On Tue, Mar 19, 2013 at 1:02 PM, Nick Coghlan <ncogh...@gmail.com> wrote:
> The "but what
> about long sys.paths?" problem can be dealt with as a performance
> issue for the import system.

And already has been, actually.  ;-)

In addition to the changes made in the import system for 3.3, there's
another improvement possible, relative to today's easy_install-based
path lengths.

Currently, easy_install dumps everything into subdirectories, so
sys.path is *always* long for the default case, and *just* as long for
non-default apps.

However, if instead of just listing default versions in
easy-install.pth, those versions were actually installed PEP
376-style, and only the non-default versions had to be added to
sys.path for the apps that need them, then you'd see a dramatic
shortening of sys.path for *all* apps and scenarios.

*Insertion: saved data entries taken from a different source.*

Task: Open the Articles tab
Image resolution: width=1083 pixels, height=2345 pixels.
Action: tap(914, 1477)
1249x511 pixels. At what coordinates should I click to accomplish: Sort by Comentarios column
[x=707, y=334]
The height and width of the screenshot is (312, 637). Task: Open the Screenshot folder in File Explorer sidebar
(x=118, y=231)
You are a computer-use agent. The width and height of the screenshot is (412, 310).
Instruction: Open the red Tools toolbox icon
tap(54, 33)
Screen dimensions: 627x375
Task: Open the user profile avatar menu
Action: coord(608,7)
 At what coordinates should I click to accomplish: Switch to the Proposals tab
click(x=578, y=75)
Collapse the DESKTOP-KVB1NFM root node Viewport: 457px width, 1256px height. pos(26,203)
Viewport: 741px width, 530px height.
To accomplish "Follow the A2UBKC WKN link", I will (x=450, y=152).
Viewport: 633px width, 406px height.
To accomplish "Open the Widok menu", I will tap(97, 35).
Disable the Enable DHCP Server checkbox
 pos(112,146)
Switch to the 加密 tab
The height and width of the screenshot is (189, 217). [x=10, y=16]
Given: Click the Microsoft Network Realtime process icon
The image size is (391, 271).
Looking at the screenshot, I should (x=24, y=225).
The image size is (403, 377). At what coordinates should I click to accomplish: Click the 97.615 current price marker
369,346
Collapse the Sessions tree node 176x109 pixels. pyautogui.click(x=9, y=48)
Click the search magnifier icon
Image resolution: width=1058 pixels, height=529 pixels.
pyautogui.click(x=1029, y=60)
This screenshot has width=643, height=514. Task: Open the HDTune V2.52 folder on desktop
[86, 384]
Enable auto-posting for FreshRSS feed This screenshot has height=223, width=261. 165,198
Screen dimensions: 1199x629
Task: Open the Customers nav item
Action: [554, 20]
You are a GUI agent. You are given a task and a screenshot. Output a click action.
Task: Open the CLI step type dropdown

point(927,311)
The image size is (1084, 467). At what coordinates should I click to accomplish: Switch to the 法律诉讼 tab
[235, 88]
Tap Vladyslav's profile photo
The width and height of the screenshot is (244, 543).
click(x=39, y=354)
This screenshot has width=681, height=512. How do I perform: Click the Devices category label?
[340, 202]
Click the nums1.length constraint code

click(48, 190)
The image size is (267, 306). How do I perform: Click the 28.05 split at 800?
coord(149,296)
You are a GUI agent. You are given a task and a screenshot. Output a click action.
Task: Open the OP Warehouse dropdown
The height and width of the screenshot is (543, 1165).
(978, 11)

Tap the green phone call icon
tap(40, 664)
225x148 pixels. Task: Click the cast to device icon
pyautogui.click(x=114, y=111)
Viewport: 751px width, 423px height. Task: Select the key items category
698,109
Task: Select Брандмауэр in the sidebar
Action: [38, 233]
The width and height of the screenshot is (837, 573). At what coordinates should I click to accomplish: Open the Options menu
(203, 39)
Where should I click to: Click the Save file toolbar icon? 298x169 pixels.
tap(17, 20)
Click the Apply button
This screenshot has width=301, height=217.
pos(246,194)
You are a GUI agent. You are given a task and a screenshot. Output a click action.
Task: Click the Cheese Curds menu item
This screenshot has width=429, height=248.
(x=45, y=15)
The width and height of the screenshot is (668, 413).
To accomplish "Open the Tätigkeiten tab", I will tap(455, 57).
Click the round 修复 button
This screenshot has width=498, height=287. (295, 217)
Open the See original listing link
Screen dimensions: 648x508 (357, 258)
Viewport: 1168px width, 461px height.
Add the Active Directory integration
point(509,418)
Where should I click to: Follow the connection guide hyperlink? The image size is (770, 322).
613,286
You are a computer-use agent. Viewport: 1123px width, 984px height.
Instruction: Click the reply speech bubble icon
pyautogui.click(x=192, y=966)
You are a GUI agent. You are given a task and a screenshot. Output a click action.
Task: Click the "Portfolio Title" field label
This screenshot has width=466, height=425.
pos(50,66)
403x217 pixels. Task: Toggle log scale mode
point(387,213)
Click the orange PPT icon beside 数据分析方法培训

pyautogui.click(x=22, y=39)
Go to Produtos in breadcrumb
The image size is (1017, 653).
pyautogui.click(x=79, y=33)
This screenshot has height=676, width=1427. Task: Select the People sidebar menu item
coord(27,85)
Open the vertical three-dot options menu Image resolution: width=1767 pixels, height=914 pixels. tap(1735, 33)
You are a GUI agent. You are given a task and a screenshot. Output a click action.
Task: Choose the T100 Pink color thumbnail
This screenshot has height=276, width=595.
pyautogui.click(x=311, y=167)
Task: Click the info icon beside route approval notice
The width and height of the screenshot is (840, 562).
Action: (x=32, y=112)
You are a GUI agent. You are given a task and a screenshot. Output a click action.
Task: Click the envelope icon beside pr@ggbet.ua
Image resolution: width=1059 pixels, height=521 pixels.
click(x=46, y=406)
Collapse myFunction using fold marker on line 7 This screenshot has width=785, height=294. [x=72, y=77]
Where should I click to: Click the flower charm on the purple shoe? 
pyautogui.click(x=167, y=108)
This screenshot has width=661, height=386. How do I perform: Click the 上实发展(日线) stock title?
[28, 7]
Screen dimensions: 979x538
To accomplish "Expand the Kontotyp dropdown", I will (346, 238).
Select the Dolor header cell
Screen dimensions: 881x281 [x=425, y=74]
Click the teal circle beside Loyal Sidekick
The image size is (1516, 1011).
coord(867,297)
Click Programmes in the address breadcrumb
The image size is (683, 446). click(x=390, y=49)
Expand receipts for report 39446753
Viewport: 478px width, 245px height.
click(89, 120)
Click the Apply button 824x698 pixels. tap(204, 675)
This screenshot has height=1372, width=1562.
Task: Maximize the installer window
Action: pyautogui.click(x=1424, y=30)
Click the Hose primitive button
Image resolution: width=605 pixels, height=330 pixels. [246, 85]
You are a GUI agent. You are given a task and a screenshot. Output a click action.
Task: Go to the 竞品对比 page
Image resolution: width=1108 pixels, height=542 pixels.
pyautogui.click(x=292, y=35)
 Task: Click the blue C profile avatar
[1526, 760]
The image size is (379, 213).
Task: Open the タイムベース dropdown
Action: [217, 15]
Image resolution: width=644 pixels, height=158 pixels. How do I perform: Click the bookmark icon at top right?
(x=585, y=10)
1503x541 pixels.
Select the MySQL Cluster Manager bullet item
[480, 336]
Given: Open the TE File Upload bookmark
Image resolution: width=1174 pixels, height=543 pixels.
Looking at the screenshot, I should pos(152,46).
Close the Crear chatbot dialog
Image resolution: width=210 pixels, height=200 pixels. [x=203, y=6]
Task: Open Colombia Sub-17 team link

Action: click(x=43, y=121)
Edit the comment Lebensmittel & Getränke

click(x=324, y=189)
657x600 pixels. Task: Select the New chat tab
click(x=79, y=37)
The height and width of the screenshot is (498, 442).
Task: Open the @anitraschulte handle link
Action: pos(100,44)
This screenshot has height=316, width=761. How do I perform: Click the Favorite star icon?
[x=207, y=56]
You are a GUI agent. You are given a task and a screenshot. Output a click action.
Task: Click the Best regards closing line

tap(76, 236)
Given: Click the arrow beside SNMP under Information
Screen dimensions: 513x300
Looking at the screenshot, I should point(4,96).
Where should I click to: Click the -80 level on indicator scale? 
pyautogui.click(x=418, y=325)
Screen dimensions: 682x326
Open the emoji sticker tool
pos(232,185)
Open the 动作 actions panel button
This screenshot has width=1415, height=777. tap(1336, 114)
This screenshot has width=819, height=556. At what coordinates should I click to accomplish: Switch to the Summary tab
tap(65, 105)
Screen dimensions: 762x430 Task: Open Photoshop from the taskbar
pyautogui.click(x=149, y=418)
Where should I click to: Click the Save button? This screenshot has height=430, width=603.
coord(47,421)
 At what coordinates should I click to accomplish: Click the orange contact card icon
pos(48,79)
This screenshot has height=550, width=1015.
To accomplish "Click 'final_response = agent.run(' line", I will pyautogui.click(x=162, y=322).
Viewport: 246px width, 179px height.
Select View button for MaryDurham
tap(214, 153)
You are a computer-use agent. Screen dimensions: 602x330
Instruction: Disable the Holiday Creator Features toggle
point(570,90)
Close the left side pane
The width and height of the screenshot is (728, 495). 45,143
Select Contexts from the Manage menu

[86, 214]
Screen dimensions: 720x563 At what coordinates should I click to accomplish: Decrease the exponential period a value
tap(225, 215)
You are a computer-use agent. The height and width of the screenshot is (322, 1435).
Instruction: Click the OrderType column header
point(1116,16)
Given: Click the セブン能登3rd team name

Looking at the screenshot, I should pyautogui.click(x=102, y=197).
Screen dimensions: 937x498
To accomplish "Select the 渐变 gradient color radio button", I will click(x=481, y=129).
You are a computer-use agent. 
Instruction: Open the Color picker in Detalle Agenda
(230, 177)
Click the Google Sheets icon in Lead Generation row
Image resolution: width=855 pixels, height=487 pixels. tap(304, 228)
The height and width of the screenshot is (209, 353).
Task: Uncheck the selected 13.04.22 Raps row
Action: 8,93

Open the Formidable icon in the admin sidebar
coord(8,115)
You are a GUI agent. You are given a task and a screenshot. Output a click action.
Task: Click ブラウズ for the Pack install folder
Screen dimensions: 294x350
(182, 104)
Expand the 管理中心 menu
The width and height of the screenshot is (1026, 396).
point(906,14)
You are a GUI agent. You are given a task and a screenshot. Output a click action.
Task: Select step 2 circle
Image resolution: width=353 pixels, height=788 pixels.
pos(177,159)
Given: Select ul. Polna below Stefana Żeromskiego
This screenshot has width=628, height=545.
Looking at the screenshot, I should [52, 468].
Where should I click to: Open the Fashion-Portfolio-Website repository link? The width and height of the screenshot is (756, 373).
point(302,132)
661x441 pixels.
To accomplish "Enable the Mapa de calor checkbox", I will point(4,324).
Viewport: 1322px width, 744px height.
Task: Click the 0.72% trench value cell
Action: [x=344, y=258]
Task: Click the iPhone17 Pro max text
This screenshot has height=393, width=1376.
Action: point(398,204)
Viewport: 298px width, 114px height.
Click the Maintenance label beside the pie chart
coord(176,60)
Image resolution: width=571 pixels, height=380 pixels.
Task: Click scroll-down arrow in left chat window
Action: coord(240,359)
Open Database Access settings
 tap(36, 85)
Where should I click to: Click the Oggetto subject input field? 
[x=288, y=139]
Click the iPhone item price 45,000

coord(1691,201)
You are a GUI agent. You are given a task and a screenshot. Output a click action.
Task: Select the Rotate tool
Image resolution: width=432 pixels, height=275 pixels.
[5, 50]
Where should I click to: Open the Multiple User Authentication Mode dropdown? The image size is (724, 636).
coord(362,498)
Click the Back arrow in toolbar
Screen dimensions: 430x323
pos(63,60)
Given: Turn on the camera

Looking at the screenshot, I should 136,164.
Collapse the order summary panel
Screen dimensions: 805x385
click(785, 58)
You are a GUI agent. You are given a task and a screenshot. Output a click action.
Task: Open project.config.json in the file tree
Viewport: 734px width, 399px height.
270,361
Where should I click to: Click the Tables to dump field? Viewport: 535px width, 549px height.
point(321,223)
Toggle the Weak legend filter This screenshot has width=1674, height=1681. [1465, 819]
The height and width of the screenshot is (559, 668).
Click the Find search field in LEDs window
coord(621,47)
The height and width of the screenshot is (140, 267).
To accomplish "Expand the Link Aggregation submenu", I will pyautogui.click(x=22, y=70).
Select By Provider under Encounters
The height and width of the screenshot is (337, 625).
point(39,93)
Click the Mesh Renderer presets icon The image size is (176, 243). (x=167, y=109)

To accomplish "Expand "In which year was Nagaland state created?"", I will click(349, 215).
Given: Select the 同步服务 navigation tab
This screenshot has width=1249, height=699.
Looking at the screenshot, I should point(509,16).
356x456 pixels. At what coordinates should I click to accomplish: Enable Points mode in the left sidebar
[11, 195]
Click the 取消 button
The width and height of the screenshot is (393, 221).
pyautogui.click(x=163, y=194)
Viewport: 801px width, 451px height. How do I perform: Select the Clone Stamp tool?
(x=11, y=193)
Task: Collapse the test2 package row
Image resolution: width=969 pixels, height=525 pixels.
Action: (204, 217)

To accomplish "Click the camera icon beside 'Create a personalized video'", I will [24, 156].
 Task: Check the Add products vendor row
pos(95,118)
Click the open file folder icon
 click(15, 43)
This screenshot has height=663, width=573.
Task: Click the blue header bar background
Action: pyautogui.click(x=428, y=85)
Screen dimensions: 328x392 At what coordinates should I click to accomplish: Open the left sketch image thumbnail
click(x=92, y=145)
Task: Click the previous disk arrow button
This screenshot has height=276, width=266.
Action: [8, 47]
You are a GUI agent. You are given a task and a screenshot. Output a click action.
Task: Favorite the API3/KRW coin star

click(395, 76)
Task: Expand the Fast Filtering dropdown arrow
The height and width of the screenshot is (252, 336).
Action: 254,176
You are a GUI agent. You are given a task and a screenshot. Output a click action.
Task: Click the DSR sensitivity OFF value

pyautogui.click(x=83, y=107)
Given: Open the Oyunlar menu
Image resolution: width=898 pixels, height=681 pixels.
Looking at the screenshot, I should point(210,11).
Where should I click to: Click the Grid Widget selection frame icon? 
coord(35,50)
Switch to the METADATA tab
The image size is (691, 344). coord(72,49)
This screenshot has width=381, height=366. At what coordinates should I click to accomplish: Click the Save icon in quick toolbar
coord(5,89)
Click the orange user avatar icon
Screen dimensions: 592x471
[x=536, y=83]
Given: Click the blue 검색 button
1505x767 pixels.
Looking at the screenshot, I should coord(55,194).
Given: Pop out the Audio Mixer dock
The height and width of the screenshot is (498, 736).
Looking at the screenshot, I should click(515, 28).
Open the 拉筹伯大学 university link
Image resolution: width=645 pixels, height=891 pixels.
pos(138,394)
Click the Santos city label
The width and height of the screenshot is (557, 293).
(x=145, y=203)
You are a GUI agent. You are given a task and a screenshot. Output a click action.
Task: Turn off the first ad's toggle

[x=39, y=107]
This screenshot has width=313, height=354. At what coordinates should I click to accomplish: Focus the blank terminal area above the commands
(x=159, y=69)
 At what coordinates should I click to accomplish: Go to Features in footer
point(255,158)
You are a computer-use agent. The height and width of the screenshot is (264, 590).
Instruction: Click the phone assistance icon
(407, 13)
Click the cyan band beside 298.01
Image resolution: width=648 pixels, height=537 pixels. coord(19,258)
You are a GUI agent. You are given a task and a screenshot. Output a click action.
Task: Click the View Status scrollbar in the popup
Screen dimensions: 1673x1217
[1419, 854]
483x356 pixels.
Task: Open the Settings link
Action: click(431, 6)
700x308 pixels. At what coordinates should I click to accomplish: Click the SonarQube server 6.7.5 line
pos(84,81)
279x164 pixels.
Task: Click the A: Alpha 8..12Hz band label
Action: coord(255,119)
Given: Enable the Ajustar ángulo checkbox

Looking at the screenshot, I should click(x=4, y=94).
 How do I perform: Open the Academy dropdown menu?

Today, if you have N default libraries and an average of M non-default
libraries per app, plus C as  the constant minimum sys.path length,
then sys.path is N+C by default, and N+C+M for each app that uses
non-default libraries.

But, under a hybrid scheme of PEP 376 for defaults plus an extension
for non-defaults, the default sys.path length is C, and C+M for the
apps needing non-default versions.

In other words, N disappears -- and "N" is usually a lot bigger than C or M.

TBH, if I had access to the time machine right now, easy_install would
have worked this way from the start, instead of using easy-install.pth
as a version-switching mechanism.  (The main reason it didn't work out
that way to begin with, is because the .egg-info concept wasn't
invented until much later in easy_install's development.)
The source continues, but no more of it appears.